Picture 1. https://maps.lib.utexas.edu/maps/africa/namibia.gif
Picture 2 More detailed map

The mine and adjacent processing plant are located approximately 30 km east of Swakopmund by the paved National Highway. From there, access to the Project is on a dirt road, 5 km to the north. The whole area from Swakopmund to the mine site and beyond is sparse desert with a resemblance to basin and range topography, shallow soil and sand cover. Swakopmund is the nearest city and, with a population of approximately 100,000, supports a vibrant economy and community. Walvis Bay, which has an all-purpose port capable of handling large container ships and doing ship repairs, is 35 km south from Swakopmund via a paved road . Walvis Bay was used by NLZM to export concentrate in containers.

Images from the mining site

About Namibia

The Republic of Namibia, is a country in Southern Africa. Its western border is the Atlantic Ocean. It shares land borders with Zambia and Angola to the north, Botswana to the east and South Africa to the south and east.
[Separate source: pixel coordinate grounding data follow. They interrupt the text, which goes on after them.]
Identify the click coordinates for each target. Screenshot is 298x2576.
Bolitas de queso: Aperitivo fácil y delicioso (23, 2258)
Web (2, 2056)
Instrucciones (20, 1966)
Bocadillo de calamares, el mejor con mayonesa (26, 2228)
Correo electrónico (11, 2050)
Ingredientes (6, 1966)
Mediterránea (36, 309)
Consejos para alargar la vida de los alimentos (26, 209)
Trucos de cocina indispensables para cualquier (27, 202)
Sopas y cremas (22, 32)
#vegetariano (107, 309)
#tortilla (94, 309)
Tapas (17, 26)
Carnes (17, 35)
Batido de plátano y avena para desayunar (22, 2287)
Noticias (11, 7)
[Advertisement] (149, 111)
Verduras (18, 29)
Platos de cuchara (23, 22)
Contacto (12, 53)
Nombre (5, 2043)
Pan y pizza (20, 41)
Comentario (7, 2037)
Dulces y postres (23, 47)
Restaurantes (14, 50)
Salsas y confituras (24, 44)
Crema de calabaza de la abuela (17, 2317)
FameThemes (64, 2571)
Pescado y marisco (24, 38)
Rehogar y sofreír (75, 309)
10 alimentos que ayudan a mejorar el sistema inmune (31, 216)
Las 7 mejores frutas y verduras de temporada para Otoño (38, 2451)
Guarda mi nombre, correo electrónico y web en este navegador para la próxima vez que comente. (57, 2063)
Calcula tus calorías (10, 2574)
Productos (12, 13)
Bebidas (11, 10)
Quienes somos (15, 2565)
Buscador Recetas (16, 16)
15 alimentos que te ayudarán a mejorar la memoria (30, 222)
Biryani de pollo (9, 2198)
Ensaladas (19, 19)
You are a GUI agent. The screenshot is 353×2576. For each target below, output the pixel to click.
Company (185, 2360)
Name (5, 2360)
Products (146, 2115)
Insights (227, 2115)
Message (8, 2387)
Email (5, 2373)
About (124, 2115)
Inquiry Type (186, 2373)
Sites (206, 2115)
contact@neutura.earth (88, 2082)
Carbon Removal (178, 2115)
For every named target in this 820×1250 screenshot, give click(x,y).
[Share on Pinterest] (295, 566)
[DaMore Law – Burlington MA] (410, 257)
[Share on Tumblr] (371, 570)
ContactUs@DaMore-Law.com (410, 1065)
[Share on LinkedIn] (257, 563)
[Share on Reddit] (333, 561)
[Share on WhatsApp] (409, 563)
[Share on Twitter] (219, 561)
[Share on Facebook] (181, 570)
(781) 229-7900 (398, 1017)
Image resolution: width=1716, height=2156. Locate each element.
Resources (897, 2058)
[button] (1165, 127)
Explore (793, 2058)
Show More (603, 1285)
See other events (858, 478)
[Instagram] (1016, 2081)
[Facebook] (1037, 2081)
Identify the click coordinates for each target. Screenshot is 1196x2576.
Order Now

Although it does not border Zimbabwe, less than 200 meters (660 feet) of the Botswanan right bank of the Zambezi River separates the two countries. Namibia gained independence from South Africa on 21 March 1990, following the Namibian War of Independence. Its capital and largest city is Windhoek.

Namibia has a considerable mining industry, producing a diverse range of metallic and industrial minerals, including uranium, copper, zinc, and gold as well as diamonds and high-quality building stones for sawing and polishing. It has recently been ranked very highly by the Fraser Institute in their global ranking of the ease of doing business for mining companies.

On behalf of the board of directors,

Vilhjalmur Thor Vilhjalmsson
CEO and Director

About Ubique Minerals Limited

Ubique Minerals Ltd. is an exploration company listed on the CSE (CSE:UBQ) focused on exploration of its Daniel's Harbour zinc property in Newfoundland and is actively looking at other projects around the world. Ubique became a publicly listed company in September 2018. Ubique has an experienced management group with a record of multiple discoveries of deposits worldwide and owns an extensive and exclusive database of historic exploration results from the Daniel's Harbour area.

For more information on Ubique please contact see www.ubiqueminerals.com or contact vilhjalmur@jvcapital.co.uk

Dr. Gerald Harper, P.Geo.(NL), director of Ubique, is the qualified person as defined by NI 43-101 responsible for the technical data presented herein and has reviewed and approved this release.

Forward-Looking Information: This press release may include forward-looking information within the meaning of Canadian securities legislation, concerning the business and trading in the common stock of Ubique Minerals Ltd.., the raising of additional capital and the future development of the business. The forward-looking information is based on certain key expectations and assumptions made by the company's management. Although the company believes that the expectations and assumptions on which such forward-looking information is based are reasonable, undue reliance should not be placed on the forward-looking information because Ubique can give no assurance that they will prove to be correct. These forward-looking statements are made as of the date of this press release and Ubique disclaims any intent or obligation to update publicly any forward-looking information, whether as a result of new information, future events or results or otherwise, other than as required by applicable securities laws.

Neither the Canadian Securities Exchange nor its Regulation Services Provider accepts responsibility for the adequacy or accuracy of this release.